### Exercise prompt
Write out these lines as a numbered list, skipping blank lines and leaving out the pictures.

Text and element pointing lines:
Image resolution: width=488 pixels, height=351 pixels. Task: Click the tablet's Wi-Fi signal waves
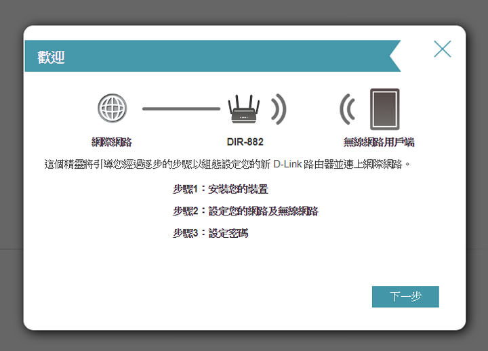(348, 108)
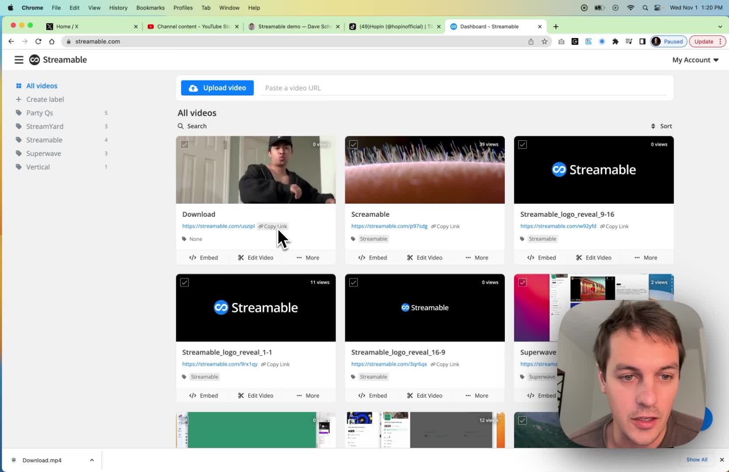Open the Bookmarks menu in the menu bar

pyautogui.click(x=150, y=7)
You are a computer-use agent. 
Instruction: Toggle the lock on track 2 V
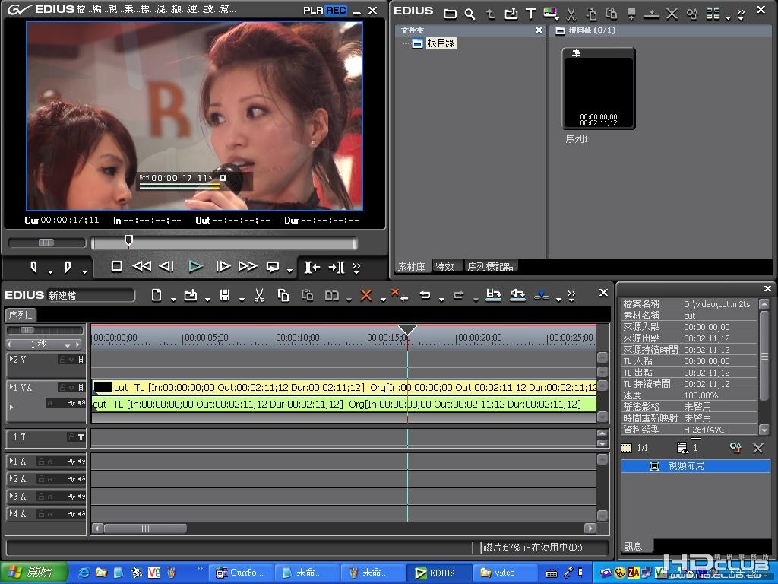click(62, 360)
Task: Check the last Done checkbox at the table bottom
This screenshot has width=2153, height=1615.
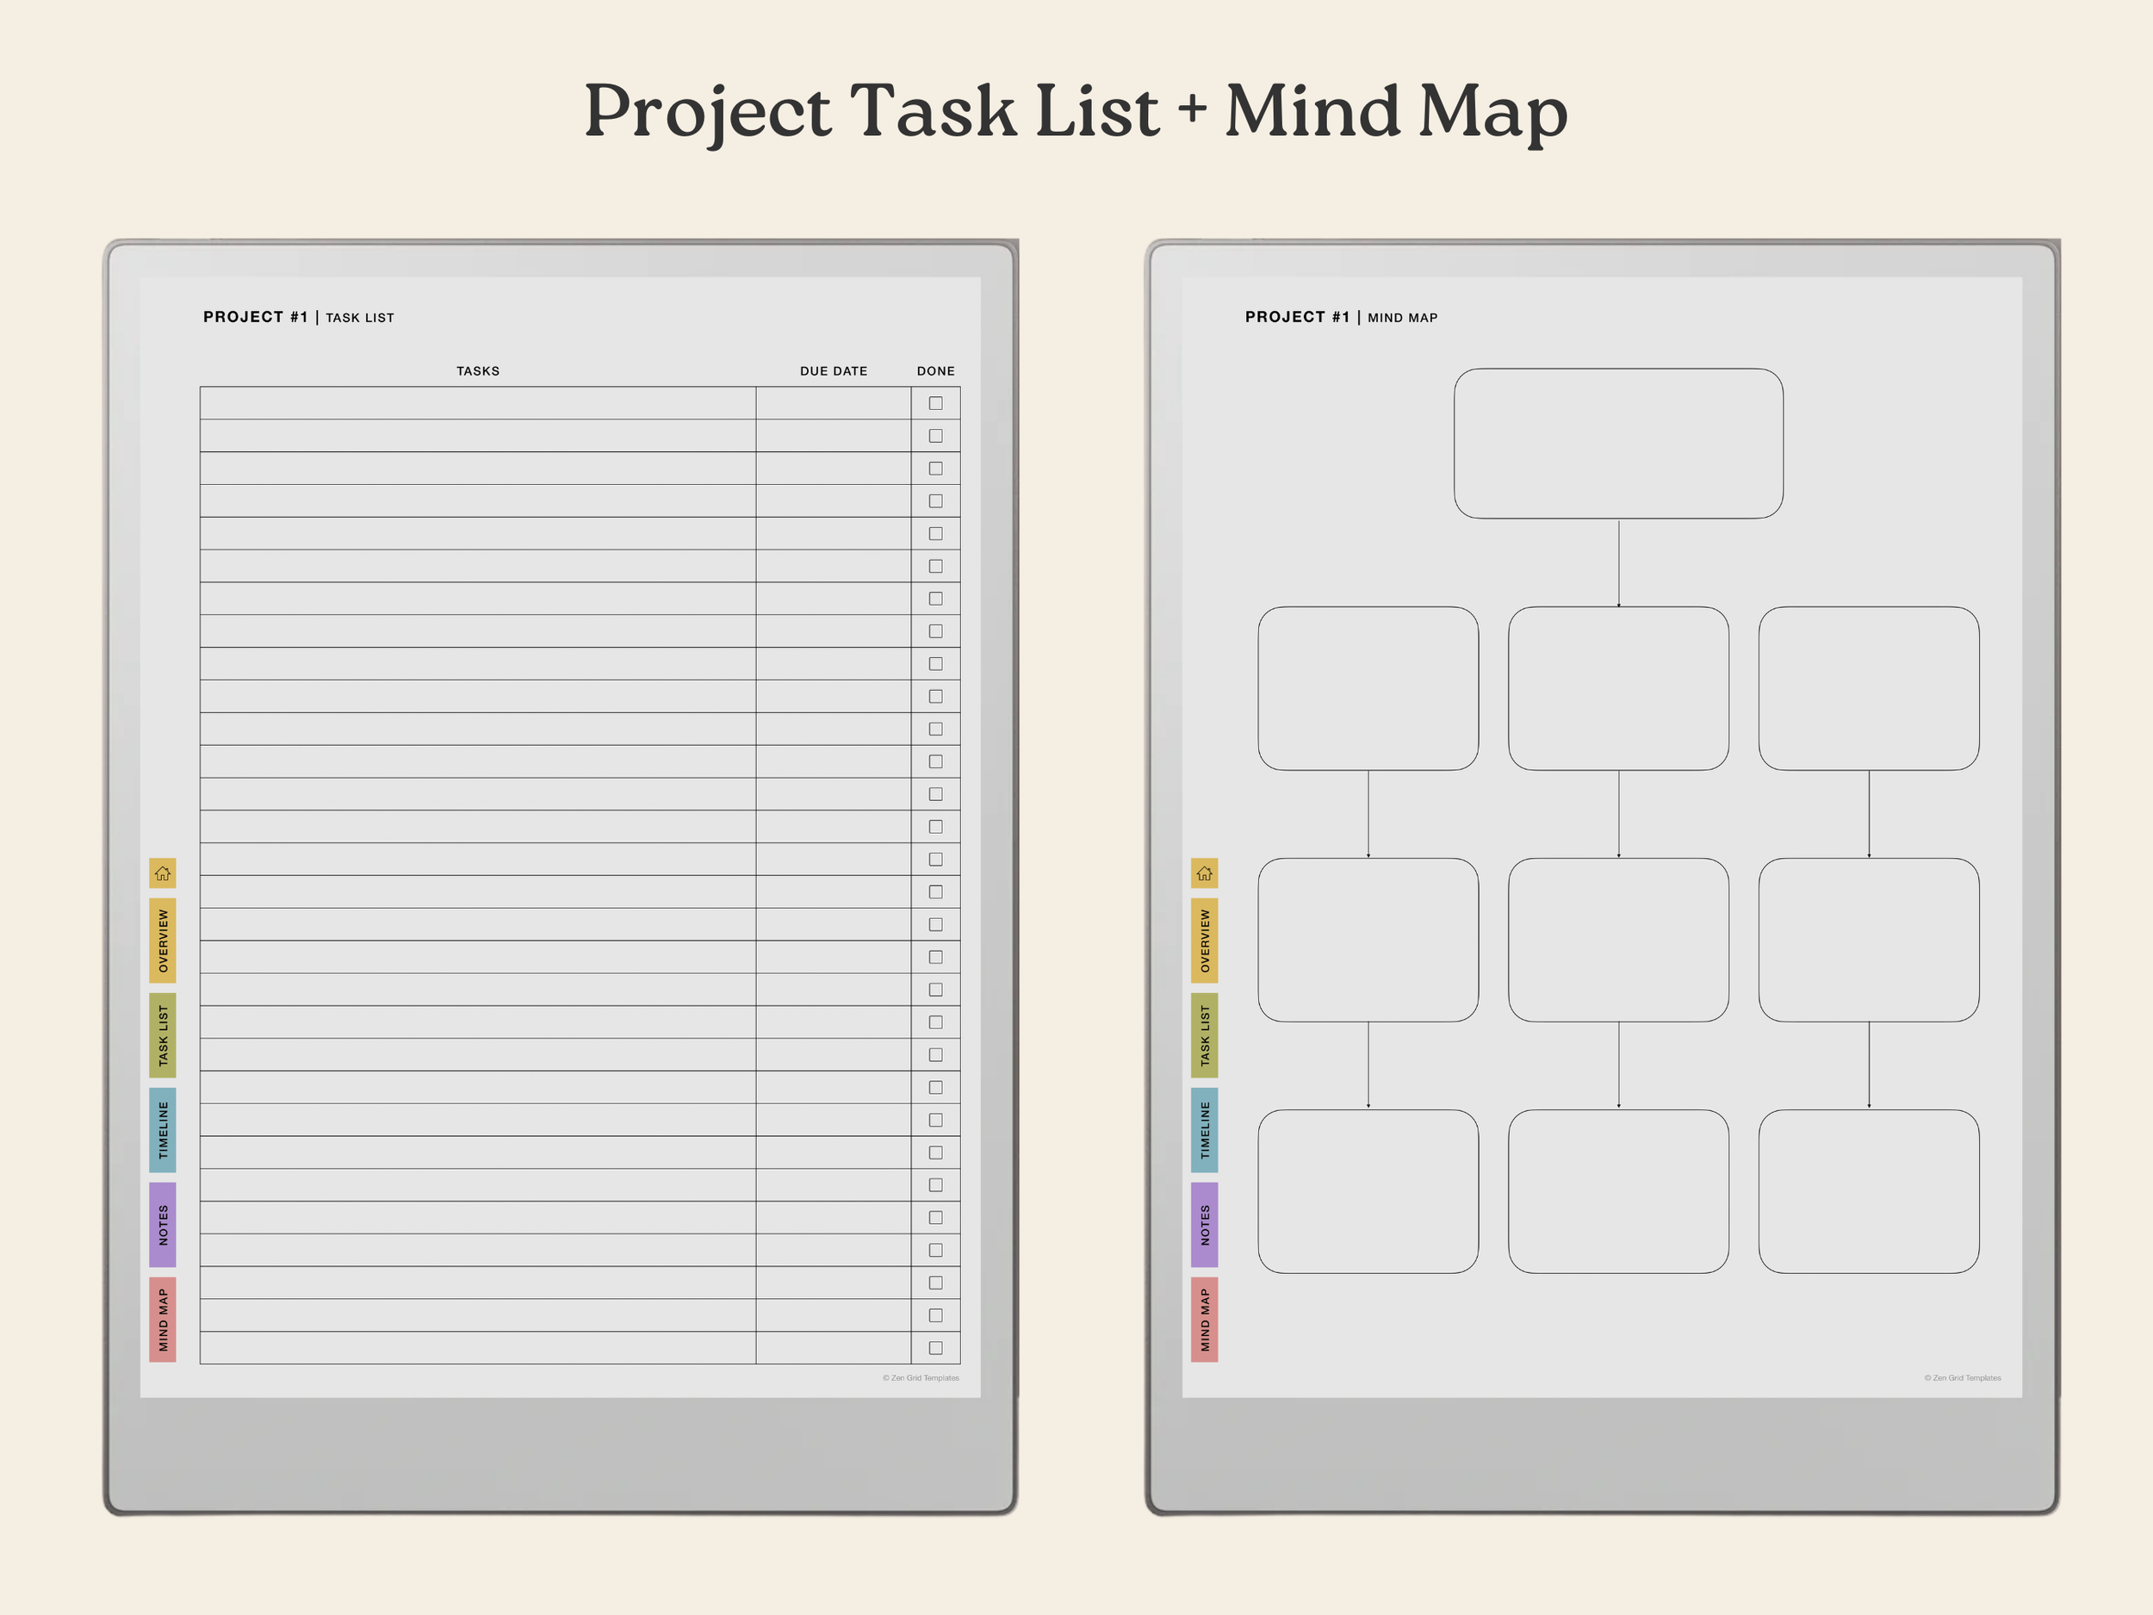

### Answer to the task
1. Image resolution: width=488 pixels, height=351 pixels. Task: Click the tablet's Wi-Fi signal waves
2. (348, 108)
3. Open the Bookmarks menu in the menu bar
4. pyautogui.click(x=150, y=7)
5. You are a computer-use agent. 
6. Instruction: Toggle the lock on track 2 V
7. click(62, 360)
8. Task: Check the last Done checkbox at the table bottom
9. This screenshot has width=2153, height=1615.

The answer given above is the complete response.